Kansas’ Rich Williams Feared Steve Morse’s Arrival
Kansas co-founder Rich Williams recalled his trepidation when fellow guitarist Steve Morse joined the band in 1986.
But he added that he went on to enjoy the experience and said he learned an important lesson from Morse before his departure three years later.
In a new interview with Guitar World, Williams told of the moment Kansas started work on Power, the first of two albums featuring the future Deep Purple guitarist. “I was sitting down with Steve, and he had just been awarded the best guitar player ever for the third year in a row,” Williams said. “And here I am in a room with him and we’re creating material together. For me, that was a terrifying experience, until I got to know what Steve was like. He’s the least threatening and intimidating guy you could ever meet. He’s a guitar wizard.”

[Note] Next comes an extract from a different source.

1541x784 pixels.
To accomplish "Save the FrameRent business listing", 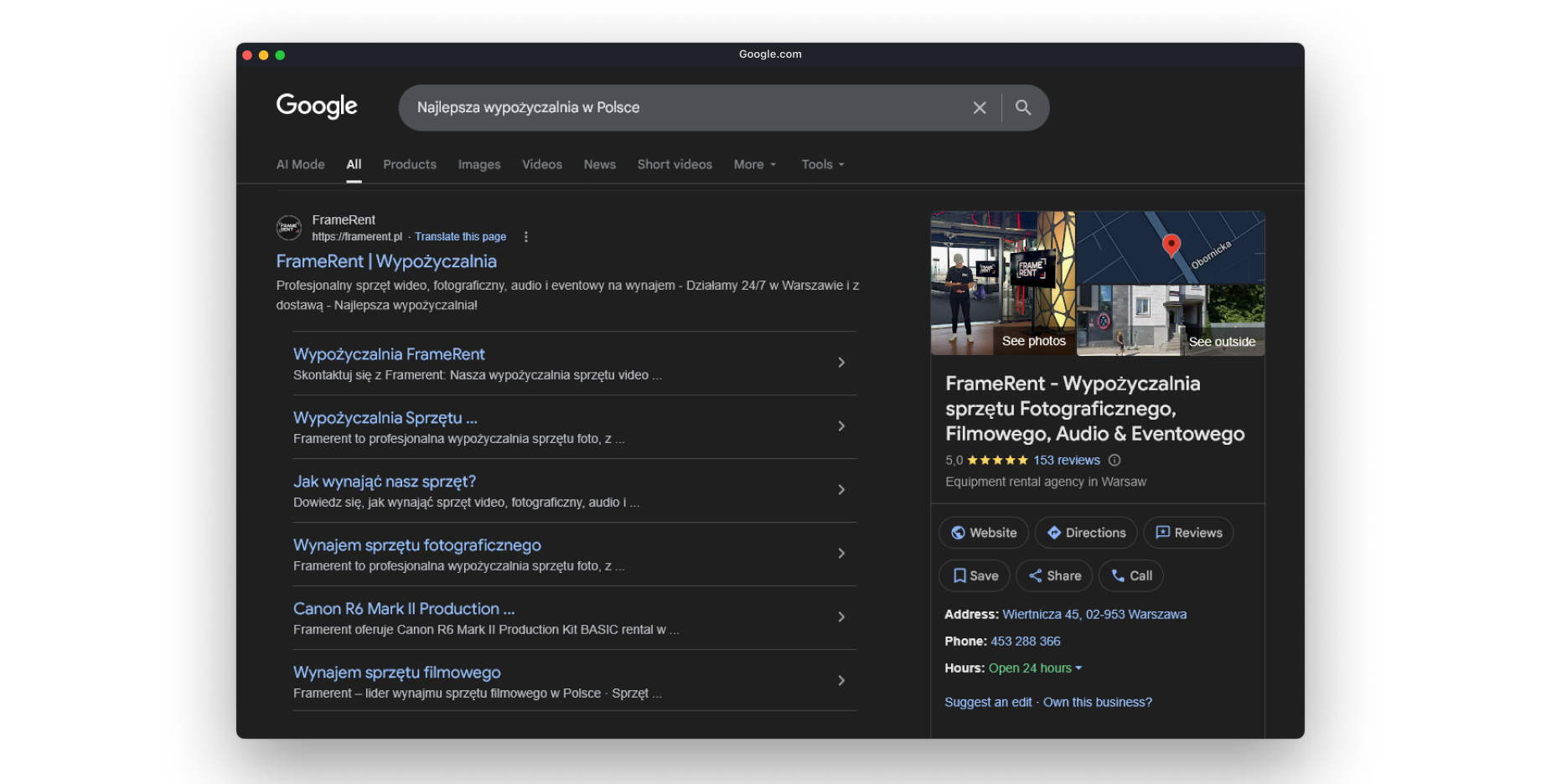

He noted that he learned something “very valuable” from Morse one night after they had completed a Kansas show and returned to their hotel. “There was this crappy band playing in the lounge,” he said. “I was about to make a joke about it when Steve turned to me and said, ‘Did you see what the guitar player just did there?’ It was something that the player did with his toggle switch. Steve said he had never seen anybody do it that way before.
"I thought, ‘He is the best guitar player in the world, and he is still always learning.’ He was looking for something that was different like this kid did in that band. And I thought that, as a guitar player, it was such a great mind-set to have.”
Williams also reflected on how Kansas became influenced by prog music. “Dave Hope and I had played together previously in a band,” he said. “And we were playing the rock hits of the days and because none of us were trained, we didn’t understand a delicate approach to anything. Phil [Ehart] would beat the crap out of the drums, while Dave was an aggressive bass player and for me, it was, ‘Crank it up and play it aggressively!’ That was our approach to it.
“We had grown up with Mitch Ryder and the Detroit Wheels and bands like that – American blue-eyed soul, rock ’n’ roll. So those were our roots. But the progressive movement coming out of Europe and England was very eye-opening to us. And what we learned from that was to think outside of the box.”